== Provided text ==

Madden-Julian Oscillation-induced extreme rainfalls constrained by global warming mitigation

S. Liang, D. Wang, et al.

This groundbreaking research by Shijing Liang, Dashan Wang, Alan D. Ziegler, Laurent Z. X. Li, and Zhenzhong Zeng reveals alarming projections regarding MJO-induced extreme rainfall as global temperatures rise. The study highlights an intensifying threat to communities in tropical regions while emphasizing the potential benefits of climate mitigation efforts to reduce societal exposure.... show more
Introduction

Floods expose nearly 300 million people annually, with large economic losses. Extreme rainfall-driven flooding is particularly destructive in low-lying, rapidly developing tropical Asia and Oceania, as evidenced by severe impacts during boreal winter 2020. IPCC AR6 reports likely increases in tropical extreme precipitation with regional inconsistency and uncertainties in mechanisms. The Paris Agreement aims to limit warming below 2 °C, yet it remains uncertain how mitigation—primarily driven by mid-latitude nations—will affect vulnerable tropical regions where the hydrological cycle is intensifying. The MJO, a dominant intra-seasonal driver of convection and rainfall variability over tropical Asia and northern Australia during boreal winter, modulates enhanced/suppressed convection regions and can trigger extremes locally and via teleconnections to extratropics. While many studies project future MJO activity changes using ESMs, it is unclear how MJO-induced extreme rainfall and societal exposure will change with warming and mitigation. CMIP5 models often underestimated MJO amplitude and propagation; several CMIP6 models show improvements, especially through better horizontal moisture advection over the Maritime Continent. This study leverages improved CMIP6 models to assess projected MJO-induced extreme rainfall changes and associated exposure under different warming scenarios, focusing on boreal winter when MJO is most active.

===
== Data extract ==

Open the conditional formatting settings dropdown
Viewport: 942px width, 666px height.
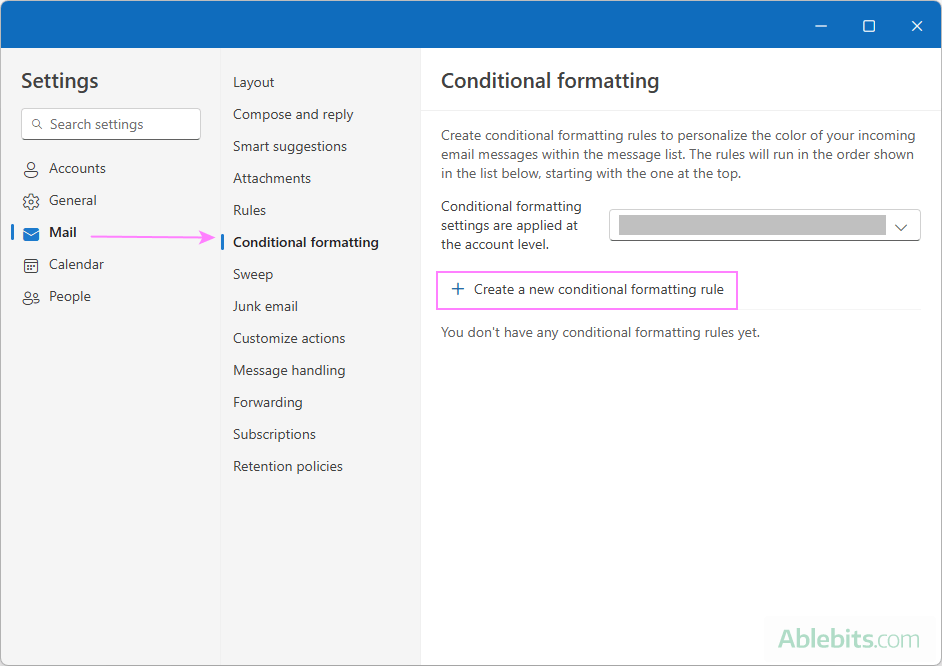[764, 225]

===

Answer these questions from the MJO rainfall text, one line each.
(a) Roughly how many people do floods expose each year?
(b) Below what level of warming does the Paris Agreement aim to keep global temperatures?
(c) What improvement helps several CMIP6 models represent the MJO better than CMIP5 models?

→ **Output below**:
(a) Nearly 300 million people.
(b) Below 2 °C.
(c) Better horizontal moisture advection over the Maritime Continent.